Of course, the number one weapon the Cardinals bring to the table is wideout Larry Fitzgerald. Will Wilfork and the Patriots defense be able to get enough pressure on Kevin Kolb and the Cardinals offensive line?
“They do a lot of things well,” Wilfork said. “They’re coached very well, they play hard. that’s one thing you can see on film that they put 60 minutes and sometimes overtime. They play very, very hard. It’s going to be a challenge for us.”
To Wilfork’s point, the Cardinals are 8-2 in their last 10 games, with four of those coming in overtime. Kolb figures to start for the Cardinals after John Skelton injured his right ankle in the season-opening win over the Seahawks. Kolb was the QB who led the Cards down the field on a fourth-quarter go-ahead TD drive.
“He’s a good quarterback, let’s get that understood right now. But that whole offense, they have weapons, from the backs to the tight ends to the receivers, up front they know what they’re doing. He has a good supporting cast around him, too. Not taking anything away from him, because he is a good quarterback. We just have to do a good job of our game [plan], how we want to attack it. He made a lot of plays. Last week is came in the game and brought these guys back, so they have a lot of faith in him, and it’s for a reason. We see a lot of things on film that he poses a threat to, so we’re going to have to do a real good job defensively trying to slow him down.

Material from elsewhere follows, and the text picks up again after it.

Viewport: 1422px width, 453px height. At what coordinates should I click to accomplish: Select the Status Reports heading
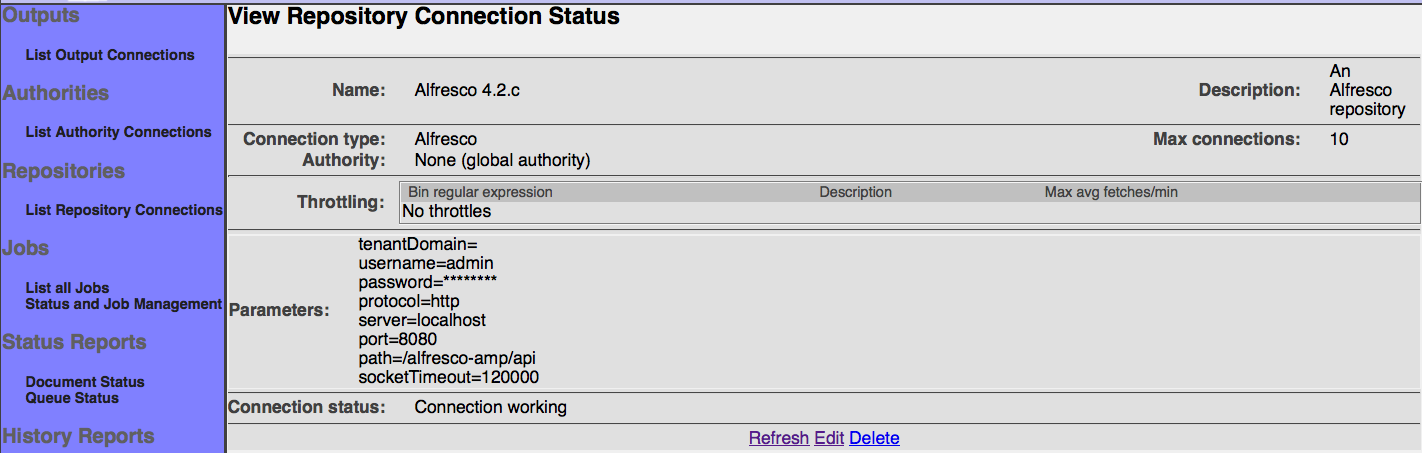point(75,342)
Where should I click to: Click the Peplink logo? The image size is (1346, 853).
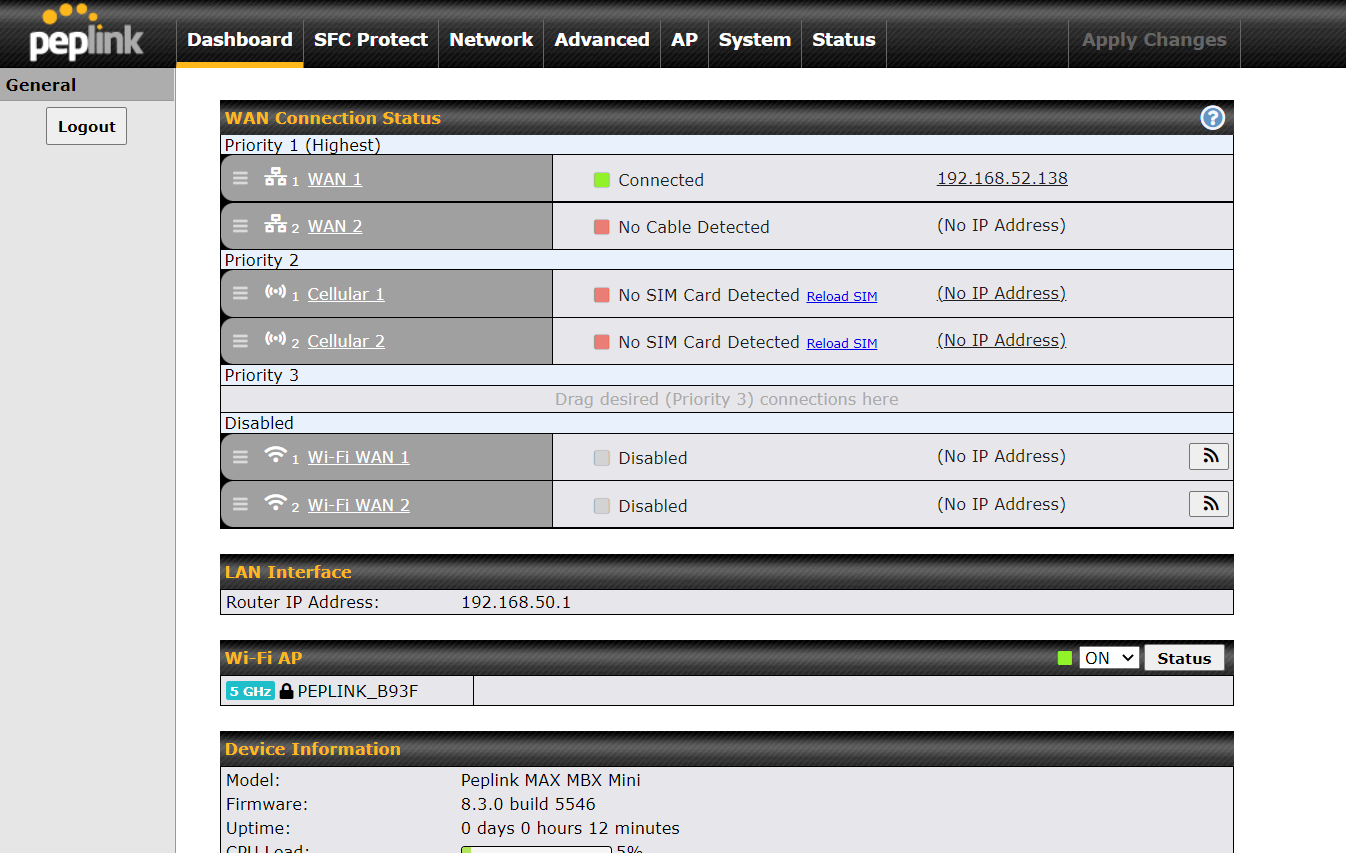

“Our hands are full, definitely,” Wilfork said. “At the beginning of the year to play a team like this, it poses a lot of challenges and threats for us.”
When Wilfork watches the Cardinals on tape this week he sees a lot of familiar schemes in the Arizona offense, not surprising since Ken Whisenhunt ran the Steelers offense when he was in Pittsburgh with Bill Cowher. And Russ Grimm, a hall of famer with the Redskins, is their offensive line coach.
“They have a good coaching staff, great,” Wilfork said. “You can see the way they play the game, the kids that they have now, they play it the same way, hard-nose football. Every down counts, every second counts. Definitely the background ‘¦ it’s tough. it’s a tough football team. Don’t get me wrong, They’re very, very tough because they do so many things well.”